# The task:
Rewrite the rows between the lines holding "Given: Open the 'Book your slot here!' link" and "click(31, 511)", inclusive, changing every "pixels" to "px" and leaving everything else as it is.

+ + + + +

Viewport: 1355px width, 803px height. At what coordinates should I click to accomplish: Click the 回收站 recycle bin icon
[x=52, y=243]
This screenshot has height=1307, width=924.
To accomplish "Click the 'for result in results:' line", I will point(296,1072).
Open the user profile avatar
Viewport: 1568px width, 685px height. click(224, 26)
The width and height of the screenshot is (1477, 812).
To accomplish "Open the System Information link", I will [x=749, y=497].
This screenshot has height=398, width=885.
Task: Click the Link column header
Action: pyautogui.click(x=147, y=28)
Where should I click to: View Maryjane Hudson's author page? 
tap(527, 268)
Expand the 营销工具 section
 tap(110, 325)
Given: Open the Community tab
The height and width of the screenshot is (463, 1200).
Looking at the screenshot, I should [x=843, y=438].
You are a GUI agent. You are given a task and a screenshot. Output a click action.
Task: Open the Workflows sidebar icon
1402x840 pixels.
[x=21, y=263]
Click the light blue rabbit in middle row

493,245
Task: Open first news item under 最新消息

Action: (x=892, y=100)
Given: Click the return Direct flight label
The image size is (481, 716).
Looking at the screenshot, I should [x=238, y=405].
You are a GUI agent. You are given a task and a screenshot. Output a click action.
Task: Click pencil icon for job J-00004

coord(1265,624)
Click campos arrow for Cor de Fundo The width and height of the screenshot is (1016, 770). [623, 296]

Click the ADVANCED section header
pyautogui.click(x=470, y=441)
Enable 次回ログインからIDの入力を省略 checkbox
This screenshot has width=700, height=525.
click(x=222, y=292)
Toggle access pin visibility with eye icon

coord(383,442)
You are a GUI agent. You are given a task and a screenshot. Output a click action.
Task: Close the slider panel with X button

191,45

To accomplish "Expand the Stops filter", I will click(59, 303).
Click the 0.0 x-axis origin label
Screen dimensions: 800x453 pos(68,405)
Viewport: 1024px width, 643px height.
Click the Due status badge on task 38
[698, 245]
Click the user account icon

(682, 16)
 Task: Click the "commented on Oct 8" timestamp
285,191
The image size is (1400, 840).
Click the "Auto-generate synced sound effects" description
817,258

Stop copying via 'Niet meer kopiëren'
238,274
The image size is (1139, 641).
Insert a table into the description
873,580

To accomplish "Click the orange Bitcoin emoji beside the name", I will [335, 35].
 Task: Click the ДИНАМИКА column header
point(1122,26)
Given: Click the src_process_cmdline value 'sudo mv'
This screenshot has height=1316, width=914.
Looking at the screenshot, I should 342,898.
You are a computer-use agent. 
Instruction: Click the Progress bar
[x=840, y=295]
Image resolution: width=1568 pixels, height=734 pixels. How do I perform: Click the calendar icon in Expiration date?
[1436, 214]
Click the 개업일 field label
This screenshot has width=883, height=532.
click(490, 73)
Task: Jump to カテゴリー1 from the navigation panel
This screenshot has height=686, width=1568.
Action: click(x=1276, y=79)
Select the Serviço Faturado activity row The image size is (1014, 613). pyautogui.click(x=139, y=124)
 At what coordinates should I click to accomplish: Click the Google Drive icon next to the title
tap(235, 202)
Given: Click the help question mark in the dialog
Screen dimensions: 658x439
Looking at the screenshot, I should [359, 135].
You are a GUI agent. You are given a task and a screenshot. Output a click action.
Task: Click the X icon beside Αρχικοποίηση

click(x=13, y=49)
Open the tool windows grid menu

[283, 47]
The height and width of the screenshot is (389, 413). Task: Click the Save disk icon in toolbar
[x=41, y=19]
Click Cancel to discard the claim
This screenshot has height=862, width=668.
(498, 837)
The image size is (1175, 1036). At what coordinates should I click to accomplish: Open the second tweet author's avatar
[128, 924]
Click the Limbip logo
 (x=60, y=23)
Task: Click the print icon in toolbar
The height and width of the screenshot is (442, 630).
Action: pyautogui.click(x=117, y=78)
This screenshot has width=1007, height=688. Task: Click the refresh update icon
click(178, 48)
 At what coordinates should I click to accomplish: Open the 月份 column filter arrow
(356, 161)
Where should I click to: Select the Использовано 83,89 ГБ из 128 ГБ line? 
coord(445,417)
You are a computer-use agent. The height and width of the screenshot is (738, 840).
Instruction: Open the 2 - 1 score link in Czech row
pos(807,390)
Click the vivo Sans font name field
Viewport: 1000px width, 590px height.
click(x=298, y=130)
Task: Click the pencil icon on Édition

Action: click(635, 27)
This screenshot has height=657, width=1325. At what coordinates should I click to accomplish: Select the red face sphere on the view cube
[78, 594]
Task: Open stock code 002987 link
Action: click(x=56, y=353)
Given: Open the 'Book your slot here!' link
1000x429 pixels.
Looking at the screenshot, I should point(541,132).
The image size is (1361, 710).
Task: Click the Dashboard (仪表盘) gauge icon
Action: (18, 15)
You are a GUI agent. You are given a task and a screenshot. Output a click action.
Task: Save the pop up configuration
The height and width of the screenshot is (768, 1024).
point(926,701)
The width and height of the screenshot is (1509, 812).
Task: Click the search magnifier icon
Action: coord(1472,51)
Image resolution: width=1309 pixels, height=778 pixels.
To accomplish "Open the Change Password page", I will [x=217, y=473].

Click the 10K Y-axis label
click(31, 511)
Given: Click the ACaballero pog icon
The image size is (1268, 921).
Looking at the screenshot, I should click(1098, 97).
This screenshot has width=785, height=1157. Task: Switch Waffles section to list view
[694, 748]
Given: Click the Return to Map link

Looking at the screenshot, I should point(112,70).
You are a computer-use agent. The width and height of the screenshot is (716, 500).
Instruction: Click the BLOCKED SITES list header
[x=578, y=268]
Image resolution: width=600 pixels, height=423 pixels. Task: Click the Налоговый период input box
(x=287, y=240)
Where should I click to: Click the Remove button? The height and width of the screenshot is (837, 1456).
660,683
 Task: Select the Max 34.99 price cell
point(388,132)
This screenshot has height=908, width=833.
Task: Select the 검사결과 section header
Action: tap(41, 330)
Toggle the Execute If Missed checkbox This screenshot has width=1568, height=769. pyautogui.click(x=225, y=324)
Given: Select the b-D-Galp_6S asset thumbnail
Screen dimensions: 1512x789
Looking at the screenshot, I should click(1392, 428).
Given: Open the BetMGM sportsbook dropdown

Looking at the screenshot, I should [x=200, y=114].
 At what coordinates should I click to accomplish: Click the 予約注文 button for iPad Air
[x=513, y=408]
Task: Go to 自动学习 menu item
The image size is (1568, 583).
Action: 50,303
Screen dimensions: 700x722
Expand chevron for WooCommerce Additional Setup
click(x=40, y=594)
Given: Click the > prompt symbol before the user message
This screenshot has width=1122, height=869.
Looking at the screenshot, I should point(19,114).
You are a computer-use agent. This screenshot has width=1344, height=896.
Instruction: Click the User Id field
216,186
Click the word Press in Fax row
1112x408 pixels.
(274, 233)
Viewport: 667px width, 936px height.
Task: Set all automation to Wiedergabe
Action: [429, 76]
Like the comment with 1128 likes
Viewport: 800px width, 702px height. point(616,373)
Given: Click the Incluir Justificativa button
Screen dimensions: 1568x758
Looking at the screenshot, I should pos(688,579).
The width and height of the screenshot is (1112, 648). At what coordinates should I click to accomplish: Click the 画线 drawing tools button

+ + + + +

# Final result:
Given: Open the 'Book your slot here!' link
1000x429 px.
Looking at the screenshot, I should point(541,132).
The image size is (1361, 710).
Task: Click the Dashboard (仪表盘) gauge icon
Action: (18, 15)
You are a GUI agent. You are given a task and a screenshot. Output a click action.
Task: Save the pop up configuration
The height and width of the screenshot is (768, 1024).
point(926,701)
The width and height of the screenshot is (1509, 812).
Task: Click the search magnifier icon
Action: coord(1472,51)
Image resolution: width=1309 px, height=778 px.
To accomplish "Open the Change Password page", I will [x=217, y=473].

Click the 10K Y-axis label
click(31, 511)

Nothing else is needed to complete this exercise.